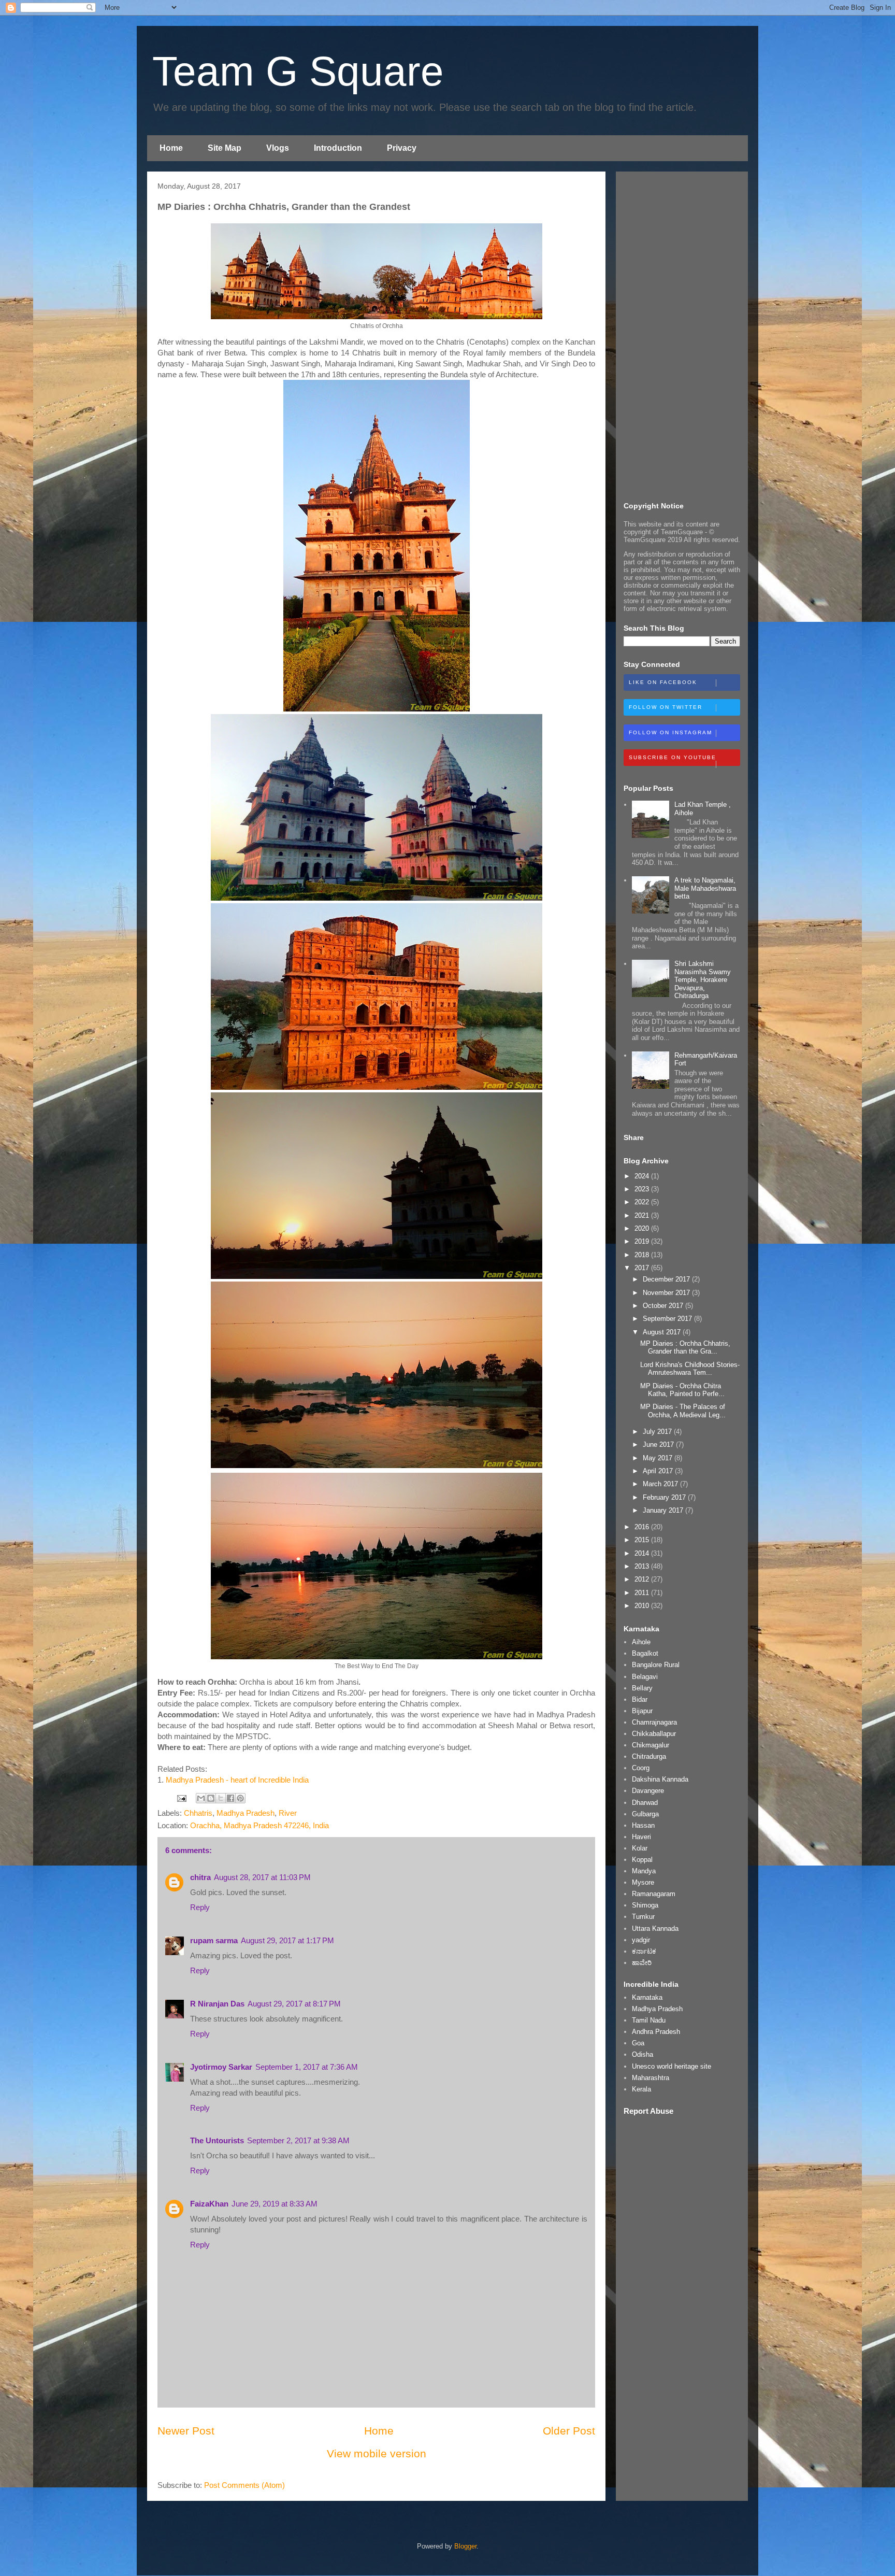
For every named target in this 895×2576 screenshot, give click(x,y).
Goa (638, 2043)
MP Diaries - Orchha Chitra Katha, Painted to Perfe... (682, 1390)
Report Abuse (648, 2111)
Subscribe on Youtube (672, 757)
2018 (642, 1255)
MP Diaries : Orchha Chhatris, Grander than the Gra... (685, 1348)
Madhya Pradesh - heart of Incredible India (238, 1779)
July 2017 (658, 1431)
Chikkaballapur (654, 1734)
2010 (642, 1606)
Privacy (401, 148)
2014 (642, 1553)
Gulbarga (645, 1814)
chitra (200, 1877)
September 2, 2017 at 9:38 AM (298, 2140)
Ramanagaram (653, 1894)
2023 (642, 1189)
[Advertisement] (682, 334)
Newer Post (185, 2431)
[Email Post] (181, 1797)
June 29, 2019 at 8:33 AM (274, 2203)
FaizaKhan (209, 2203)
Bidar (639, 1699)
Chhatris (198, 1813)
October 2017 (664, 1306)
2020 (642, 1228)
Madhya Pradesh (245, 1813)
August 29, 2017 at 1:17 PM (287, 1940)
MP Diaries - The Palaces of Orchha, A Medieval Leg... (683, 1411)
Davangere (648, 1791)
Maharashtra (650, 2078)
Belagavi (645, 1677)
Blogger (465, 2546)
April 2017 (659, 1471)
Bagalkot (645, 1653)
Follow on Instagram (670, 732)
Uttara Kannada (655, 1928)
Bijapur (642, 1711)
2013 (642, 1566)
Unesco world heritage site (671, 2066)
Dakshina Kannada (660, 1779)
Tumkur (643, 1916)
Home (171, 148)
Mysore (643, 1882)
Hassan (643, 1825)
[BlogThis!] (211, 1798)
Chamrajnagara (654, 1722)
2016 (642, 1527)
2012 (642, 1579)
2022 (642, 1202)
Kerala (641, 2089)
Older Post (569, 2431)
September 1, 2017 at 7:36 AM (306, 2066)
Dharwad (645, 1802)
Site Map (224, 148)
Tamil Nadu (649, 2020)
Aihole (641, 1642)
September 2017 (668, 1318)
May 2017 (658, 1458)
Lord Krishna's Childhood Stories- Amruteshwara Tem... (690, 1369)
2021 (642, 1215)
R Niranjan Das (217, 2003)
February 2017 (665, 1497)
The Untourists (217, 2140)
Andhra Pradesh (656, 2032)
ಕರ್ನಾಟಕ (644, 1951)
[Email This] (201, 1798)
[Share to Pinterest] (240, 1798)
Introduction (338, 148)
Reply (200, 1907)
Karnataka (647, 1997)
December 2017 (667, 1279)
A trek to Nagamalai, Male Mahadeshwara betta (705, 888)
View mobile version (376, 2453)
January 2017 (664, 1510)
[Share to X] (220, 1798)
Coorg (640, 1768)
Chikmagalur (650, 1745)
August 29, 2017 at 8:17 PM (294, 2003)
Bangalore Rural (656, 1665)
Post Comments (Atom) (244, 2485)
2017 (642, 1268)
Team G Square (298, 71)
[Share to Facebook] (230, 1798)
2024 (642, 1176)
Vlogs (277, 148)
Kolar (639, 1848)
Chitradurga (649, 1756)
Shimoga (645, 1905)
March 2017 (661, 1484)
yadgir (641, 1940)
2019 (642, 1241)
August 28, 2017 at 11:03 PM (262, 1877)
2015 (642, 1540)
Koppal (642, 1859)
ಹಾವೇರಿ (642, 1963)
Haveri (641, 1837)
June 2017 (659, 1444)
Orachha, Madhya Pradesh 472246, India (259, 1825)
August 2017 (663, 1332)
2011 (642, 1593)
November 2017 (667, 1293)
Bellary (642, 1688)
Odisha (642, 2054)
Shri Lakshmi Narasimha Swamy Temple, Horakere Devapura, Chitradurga (702, 980)
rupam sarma (214, 1940)
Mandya (644, 1871)
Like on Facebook (663, 682)
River (288, 1813)
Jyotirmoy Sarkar (221, 2066)
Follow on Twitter (665, 707)
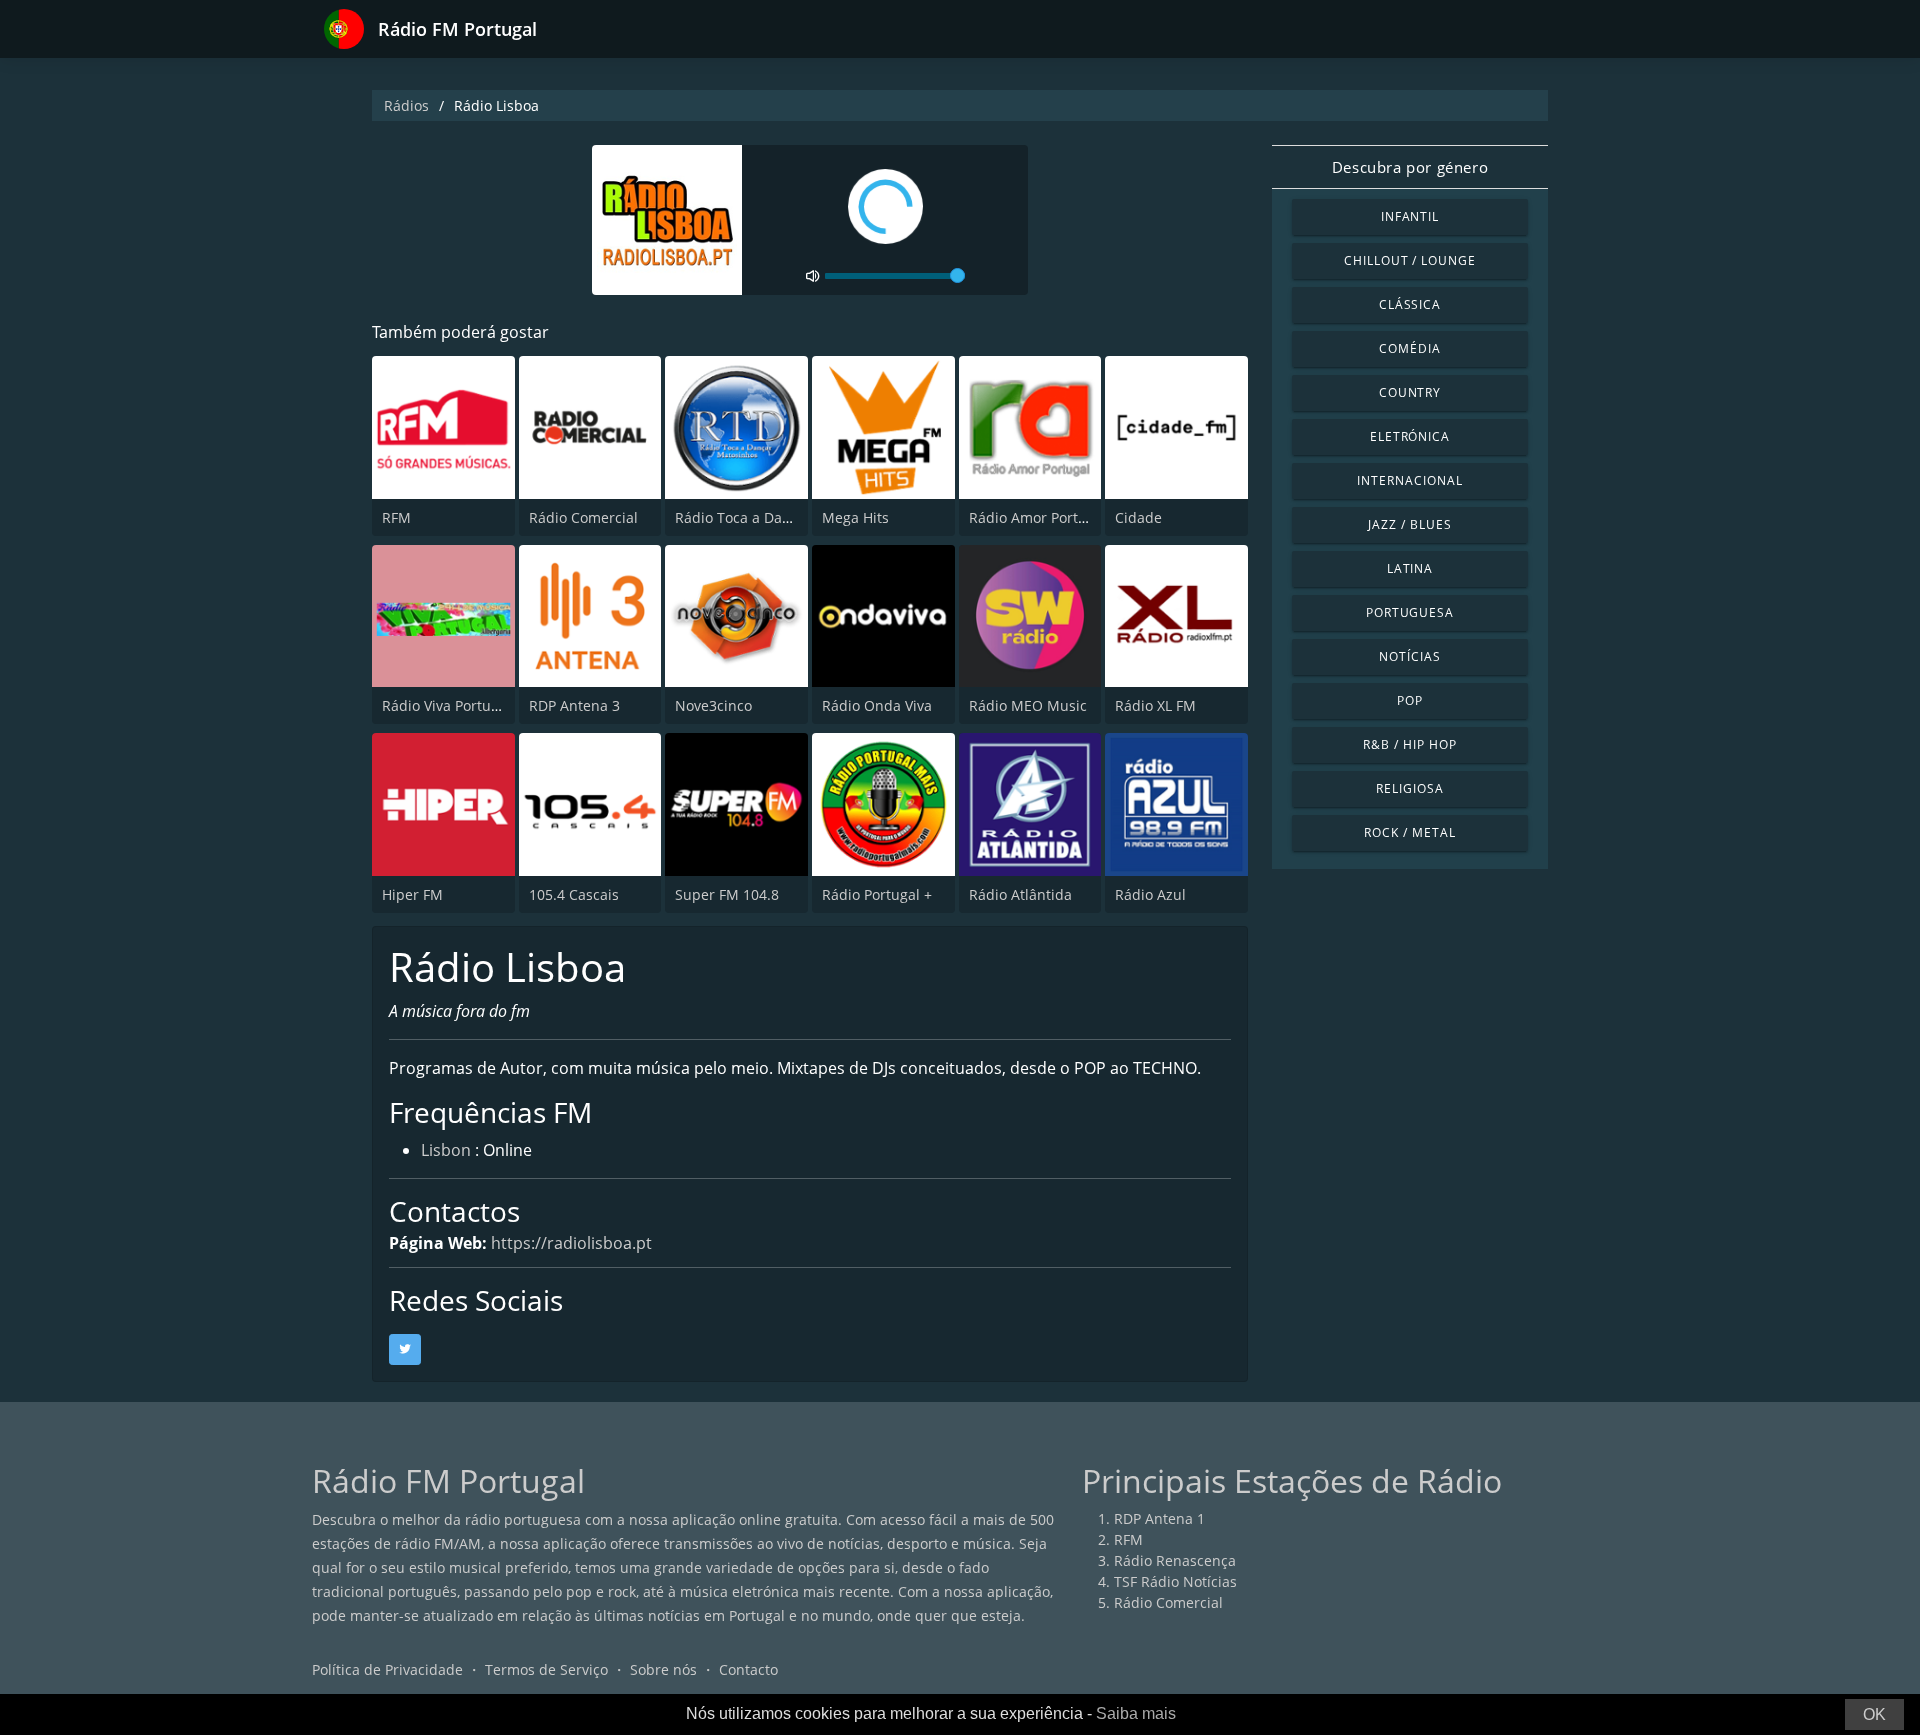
○ ○ ○ ○
## What you need to do
Return only the number of lines in the data above that hold the word "India".

## Written response
2